What you are asked to do: Each record that follows should be duplicated exactly, except for its pictures.

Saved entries
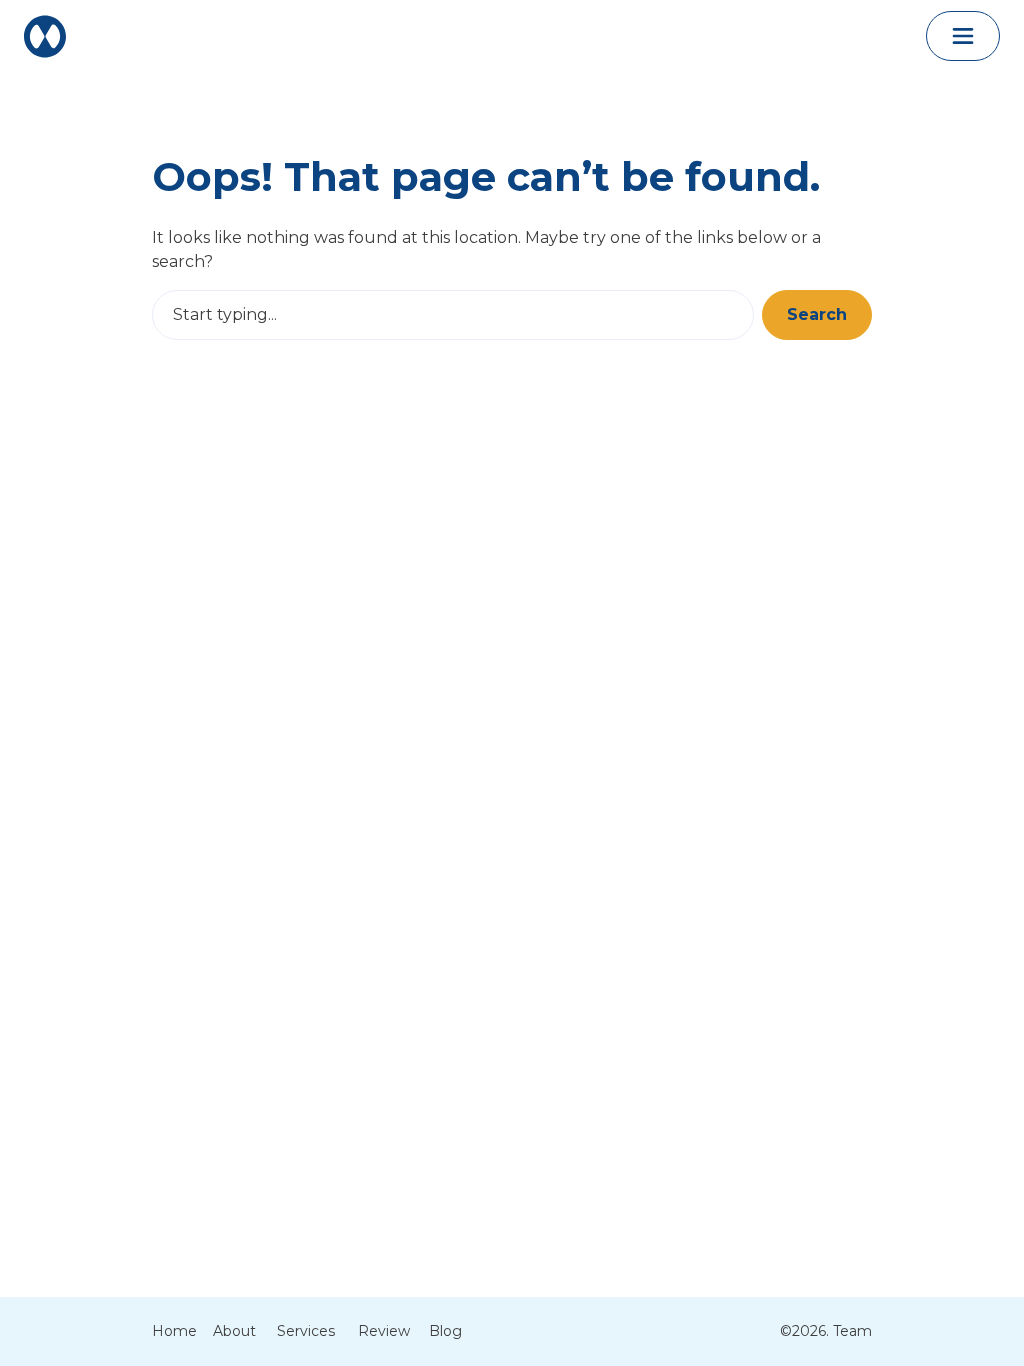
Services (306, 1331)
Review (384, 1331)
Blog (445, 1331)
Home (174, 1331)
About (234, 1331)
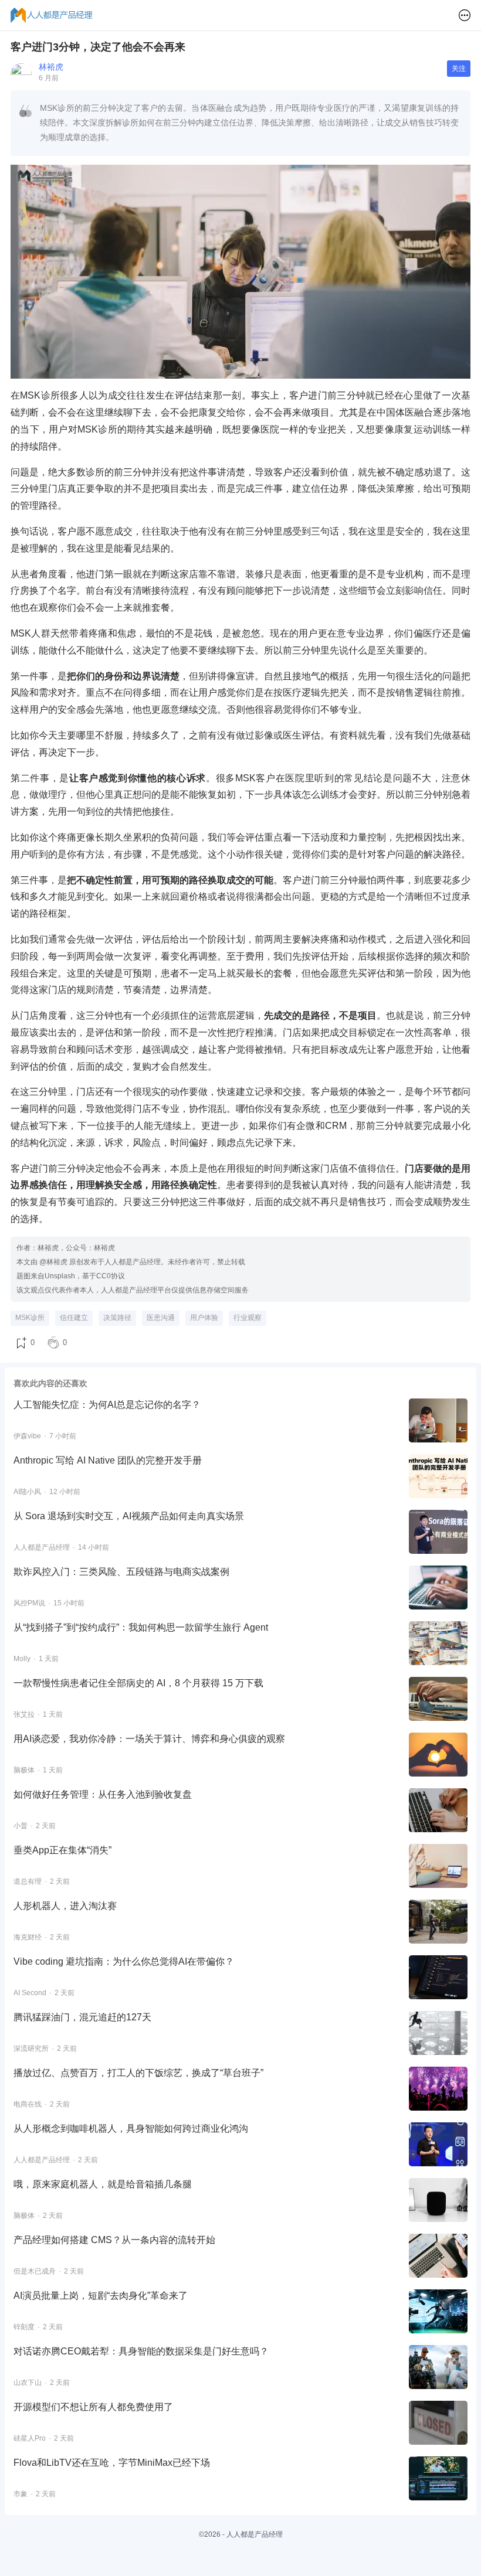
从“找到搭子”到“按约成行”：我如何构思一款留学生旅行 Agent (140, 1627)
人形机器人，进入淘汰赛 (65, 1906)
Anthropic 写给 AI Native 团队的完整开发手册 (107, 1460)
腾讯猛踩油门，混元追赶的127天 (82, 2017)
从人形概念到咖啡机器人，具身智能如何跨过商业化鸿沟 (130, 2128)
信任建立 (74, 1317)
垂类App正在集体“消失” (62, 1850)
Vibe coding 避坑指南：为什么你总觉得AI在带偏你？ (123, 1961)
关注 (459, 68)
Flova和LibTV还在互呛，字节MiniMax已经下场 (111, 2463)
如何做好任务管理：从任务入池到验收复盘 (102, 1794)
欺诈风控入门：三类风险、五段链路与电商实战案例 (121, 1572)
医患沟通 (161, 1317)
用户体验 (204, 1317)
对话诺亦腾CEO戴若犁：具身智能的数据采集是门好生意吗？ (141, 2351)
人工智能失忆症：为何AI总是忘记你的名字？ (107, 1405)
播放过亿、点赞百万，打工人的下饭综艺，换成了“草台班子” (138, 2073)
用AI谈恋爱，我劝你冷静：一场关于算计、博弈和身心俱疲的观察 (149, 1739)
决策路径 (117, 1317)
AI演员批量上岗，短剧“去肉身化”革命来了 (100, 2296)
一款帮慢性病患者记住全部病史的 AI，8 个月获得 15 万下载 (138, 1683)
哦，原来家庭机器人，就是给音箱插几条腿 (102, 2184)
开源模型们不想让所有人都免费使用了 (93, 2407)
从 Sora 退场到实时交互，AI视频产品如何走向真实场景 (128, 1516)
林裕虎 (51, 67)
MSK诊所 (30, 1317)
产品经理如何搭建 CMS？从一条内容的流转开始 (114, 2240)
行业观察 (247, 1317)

Answer space:
Services (306, 1331)
Review (384, 1331)
Blog (445, 1331)
Home (174, 1331)
About (234, 1331)
从“找到搭子”到“按约成行”：我如何构思一款留学生旅行 Agent (140, 1627)
人形机器人，进入淘汰赛 (65, 1906)
Anthropic 写给 AI Native 团队的完整开发手册 (107, 1460)
腾讯猛踩油门，混元追赶的127天 (82, 2017)
从人形概念到咖啡机器人，具身智能如何跨过商业化鸿沟 (130, 2128)
信任建立 (74, 1317)
垂类App正在集体“消失” (62, 1850)
Vibe coding 避坑指南：为什么你总觉得AI在带偏你？ (123, 1961)
关注 (459, 68)
Flova和LibTV还在互呛，字节MiniMax已经下场 (111, 2463)
如何做好任务管理：从任务入池到验收复盘 (102, 1794)
欺诈风控入门：三类风险、五段链路与电商实战案例 (121, 1572)
医患沟通 (161, 1317)
用户体验 (204, 1317)
对话诺亦腾CEO戴若犁：具身智能的数据采集是门好生意吗？ (141, 2351)
人工智能失忆症：为何AI总是忘记你的名字？ (107, 1405)
播放过亿、点赞百万，打工人的下饭综艺，换成了“草台班子” (138, 2073)
用AI谈恋爱，我劝你冷静：一场关于算计、博弈和身心俱疲的观察 (149, 1739)
决策路径 (117, 1317)
AI演员批量上岗，短剧“去肉身化”革命来了 (100, 2296)
一款帮慢性病患者记住全部病史的 AI，8 个月获得 15 万下载 (138, 1683)
哦，原来家庭机器人，就是给音箱插几条腿 (102, 2184)
开源模型们不想让所有人都免费使用了 (93, 2407)
从 Sora 退场到实时交互，AI视频产品如何走向真实场景 (128, 1516)
林裕虎 (51, 67)
MSK诊所 (30, 1317)
产品经理如何搭建 CMS？从一条内容的流转开始 (114, 2240)
行业观察 (247, 1317)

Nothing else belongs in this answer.